Organization, Mission and Functions Manual: Drug Enforcement Administration

Drug Enforcement Administration organization chartd

In 1968 the Justice Department’s Bureau of Narcotics and Dangerous Drugs was formed. The organization then was composed of personnel from the Federal Bureau of Narcotics (Treasury Department) and the Bureau of Drug Abuse Control (Food and Drug Administration) of the Department of Health, Education and Welfare. In 1973 the Drug Enforcement Administration (DEA) was created by merging the Bureau of Narcotics and Dangerous Drugs, the Office for Drug Abuse Law Enforcement, the Office of National Narcotics Intelligence, elements of the U.S. Customs Service that worked in drug trafficking intelligence and investigations, and the Narcotics Advance Research Management Team.

The mission of the DEA is to enforce the controlled substances laws and regulations of the United States and bring to the criminal and civil justice system of the United States, or any other competent jurisdiction, those organizations and principal members of organizations, involved in the growing, manufacture, or distribution of controlled substances appearing in or destined for illicit traffic in the United States; and to recommend and support non-enforcement programs aimed at reducing the availability of illicit controlled substances on the domestic and international markets.
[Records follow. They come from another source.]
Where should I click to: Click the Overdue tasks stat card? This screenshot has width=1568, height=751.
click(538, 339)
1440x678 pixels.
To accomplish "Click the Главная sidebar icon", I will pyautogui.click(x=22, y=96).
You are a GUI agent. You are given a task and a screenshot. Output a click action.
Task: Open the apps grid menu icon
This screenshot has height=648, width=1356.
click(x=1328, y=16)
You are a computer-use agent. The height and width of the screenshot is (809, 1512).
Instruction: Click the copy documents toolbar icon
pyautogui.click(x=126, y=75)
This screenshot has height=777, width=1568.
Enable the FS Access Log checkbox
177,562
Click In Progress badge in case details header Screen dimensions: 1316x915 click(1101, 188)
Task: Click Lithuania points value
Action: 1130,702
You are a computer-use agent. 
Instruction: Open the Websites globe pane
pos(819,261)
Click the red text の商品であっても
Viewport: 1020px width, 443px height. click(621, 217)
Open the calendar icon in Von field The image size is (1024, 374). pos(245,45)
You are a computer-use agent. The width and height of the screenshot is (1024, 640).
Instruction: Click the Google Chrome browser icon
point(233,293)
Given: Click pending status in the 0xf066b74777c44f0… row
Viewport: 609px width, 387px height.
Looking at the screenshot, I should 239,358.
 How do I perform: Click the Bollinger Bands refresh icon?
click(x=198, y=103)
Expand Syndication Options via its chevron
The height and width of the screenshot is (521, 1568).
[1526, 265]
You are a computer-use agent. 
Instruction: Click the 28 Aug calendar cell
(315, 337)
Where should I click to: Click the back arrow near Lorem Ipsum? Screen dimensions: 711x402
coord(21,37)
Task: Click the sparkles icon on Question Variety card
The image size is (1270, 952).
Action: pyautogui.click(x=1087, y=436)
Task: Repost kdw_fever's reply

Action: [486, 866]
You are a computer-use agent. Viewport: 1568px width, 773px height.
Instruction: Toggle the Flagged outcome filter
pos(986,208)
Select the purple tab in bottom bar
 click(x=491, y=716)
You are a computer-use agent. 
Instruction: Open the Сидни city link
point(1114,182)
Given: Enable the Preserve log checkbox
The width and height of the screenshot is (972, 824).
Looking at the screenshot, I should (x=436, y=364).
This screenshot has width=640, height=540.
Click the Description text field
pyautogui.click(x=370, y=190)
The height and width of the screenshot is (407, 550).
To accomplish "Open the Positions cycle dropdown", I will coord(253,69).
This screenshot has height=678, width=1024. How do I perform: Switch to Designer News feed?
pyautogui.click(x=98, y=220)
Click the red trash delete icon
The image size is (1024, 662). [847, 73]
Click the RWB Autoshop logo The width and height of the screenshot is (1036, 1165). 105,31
In carrying out its mission as the agency responsible for enforcing the controlled substances laws and regulations of the United States, the DEA's primary responsibilities include:

  • Investigation and preparation for the prosecution of major violators of controlled substance laws operating at interstate and international levels.
     
  • Investigation and preparation for prosecution of criminals and drug gangs who perpetrate violence in our communities and terrorize citizens through fear and intimidation.
     
  • Management of a national drug intelligence program in cooperation with federal, state, local, and foreign officials to collect, analyze, and disseminate strategic and operational drug intelligence information.
     
  • Seizure and forfeiture of assets derived from, traceable to, or intended to be used for illicit drug trafficking.
     
  • Enforcement of the provisions of the Controlled Substances Act as they pertain to the manufacture, distribution, and dispensing of legally produced controlled substances.
     
  • Coordination and cooperation with federal, state and local law enforcement officials on mutual drug enforcement efforts and enhancement of such efforts through exploitation of potential interstate and international investigations beyond local or limited federal jurisdictions and resources.
     
  • Coordination and cooperation with federal, state, and local agencies, and with foreign governments, in programs designed to reduce the availability of illicit abuse-type drugs on the United States market through nonenforcement methods such as crop eradication, crop substitution, and training of foreign officials.
     
  • Responsibility, under the policy guidance of the Secretary of State and U.S. Ambassadors, for all programs associated with drug law enforcement counterparts in foreign countries.
     
  • Liaison with the United Nations, Interpol, and other organizations on matters relating to international drug control programs.